(Collection entries)
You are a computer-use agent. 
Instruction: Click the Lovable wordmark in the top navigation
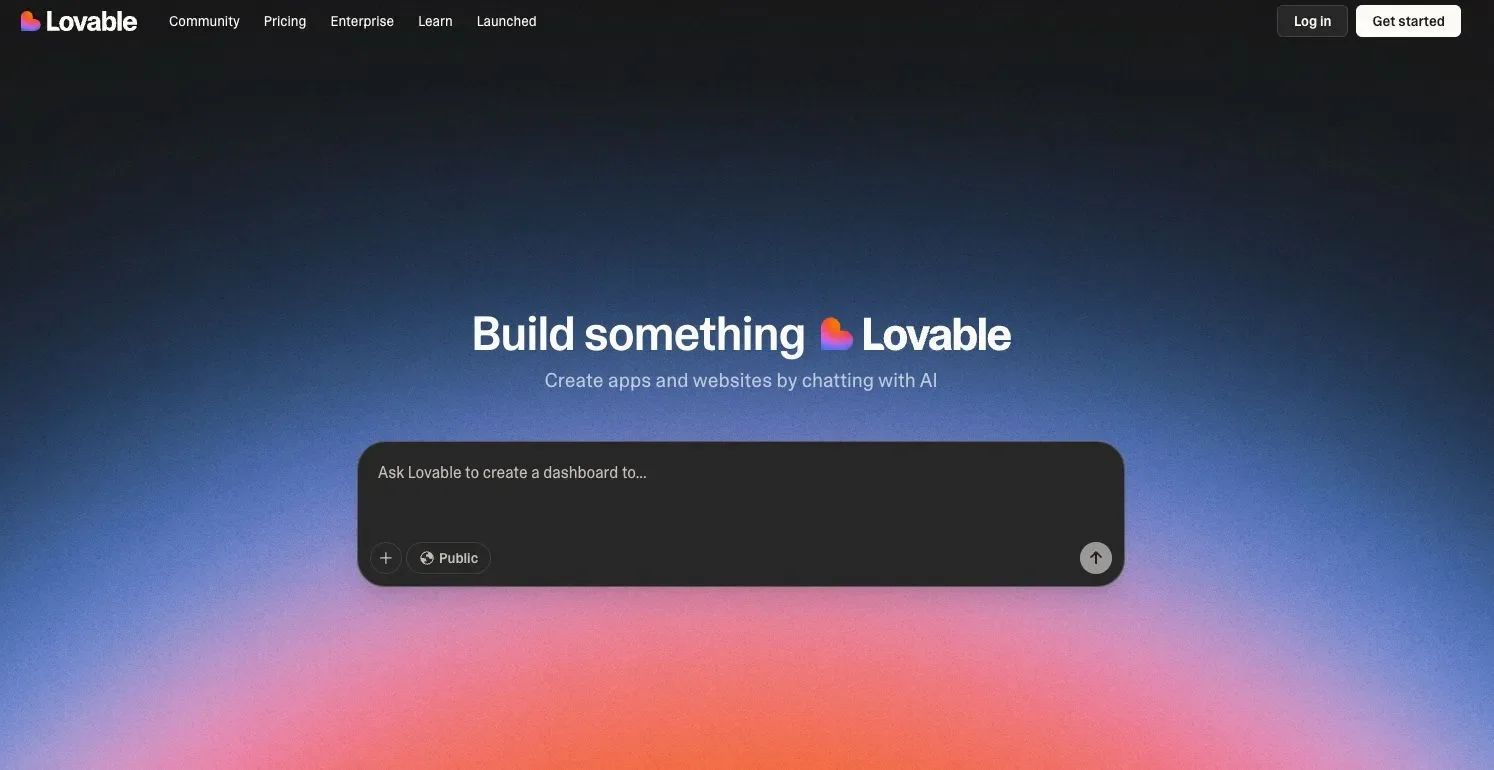91,21
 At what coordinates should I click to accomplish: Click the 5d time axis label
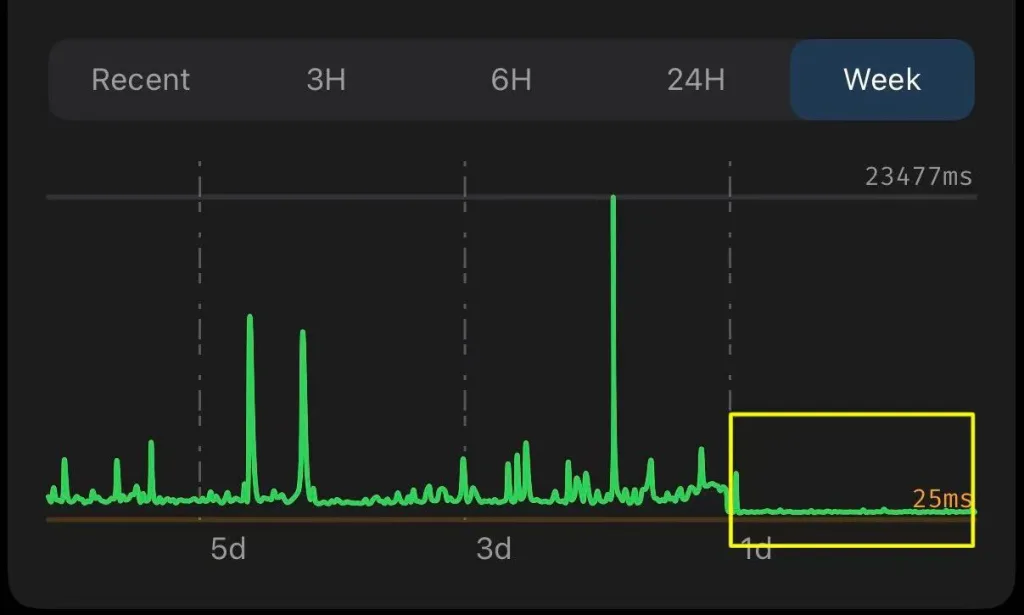228,549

» WORK INSTRUCTIONS
Print each entry above exactly. The pictures should not be printed.

» THE ANSWER
You are a computer-use agent. 
Instruction: Click the Lovable wordmark in the top navigation
91,21
 At what coordinates should I click to accomplish: Click the 5d time axis label
228,549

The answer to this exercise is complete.